◆ What the task requires
Copy the rows below verbatim, beginning with the line containing "Task: Go to Notrufdaten Dateien tab" and continuing through the line containing "should pyautogui.click(x=525, y=62).", both included.

---------------

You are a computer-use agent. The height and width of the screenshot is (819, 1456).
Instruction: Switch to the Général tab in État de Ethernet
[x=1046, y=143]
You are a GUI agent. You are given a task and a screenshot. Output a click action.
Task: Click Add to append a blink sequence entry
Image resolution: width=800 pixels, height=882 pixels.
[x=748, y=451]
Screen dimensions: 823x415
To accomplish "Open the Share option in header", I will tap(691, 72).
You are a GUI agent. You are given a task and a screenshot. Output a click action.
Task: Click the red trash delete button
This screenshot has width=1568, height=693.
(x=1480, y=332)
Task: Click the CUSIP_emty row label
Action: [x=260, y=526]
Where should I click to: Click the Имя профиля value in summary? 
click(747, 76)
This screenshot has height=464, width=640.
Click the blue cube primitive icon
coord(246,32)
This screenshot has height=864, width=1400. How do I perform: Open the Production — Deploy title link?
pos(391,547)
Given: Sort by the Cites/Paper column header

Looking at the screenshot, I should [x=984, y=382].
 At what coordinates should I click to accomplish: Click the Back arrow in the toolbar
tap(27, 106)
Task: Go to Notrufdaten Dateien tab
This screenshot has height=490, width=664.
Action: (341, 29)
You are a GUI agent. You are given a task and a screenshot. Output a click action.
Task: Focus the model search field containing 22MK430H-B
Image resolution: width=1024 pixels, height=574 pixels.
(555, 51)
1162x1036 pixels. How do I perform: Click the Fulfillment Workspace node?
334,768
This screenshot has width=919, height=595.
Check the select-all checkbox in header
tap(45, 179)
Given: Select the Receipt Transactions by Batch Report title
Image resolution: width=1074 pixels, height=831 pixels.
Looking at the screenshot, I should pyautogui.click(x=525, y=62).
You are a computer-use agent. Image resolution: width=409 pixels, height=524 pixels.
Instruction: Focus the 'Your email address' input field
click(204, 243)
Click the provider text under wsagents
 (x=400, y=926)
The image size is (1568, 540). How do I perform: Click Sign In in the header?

---------------

◆ Answer to the task
Task: Go to Notrufdaten Dateien tab
This screenshot has height=490, width=664.
Action: (341, 29)
You are a GUI agent. You are given a task and a screenshot. Output a click action.
Task: Focus the model search field containing 22MK430H-B
Image resolution: width=1024 pixels, height=574 pixels.
(555, 51)
1162x1036 pixels. How do I perform: Click the Fulfillment Workspace node?
334,768
This screenshot has width=919, height=595.
Check the select-all checkbox in header
tap(45, 179)
Given: Select the Receipt Transactions by Batch Report title
Image resolution: width=1074 pixels, height=831 pixels.
Looking at the screenshot, I should pyautogui.click(x=525, y=62).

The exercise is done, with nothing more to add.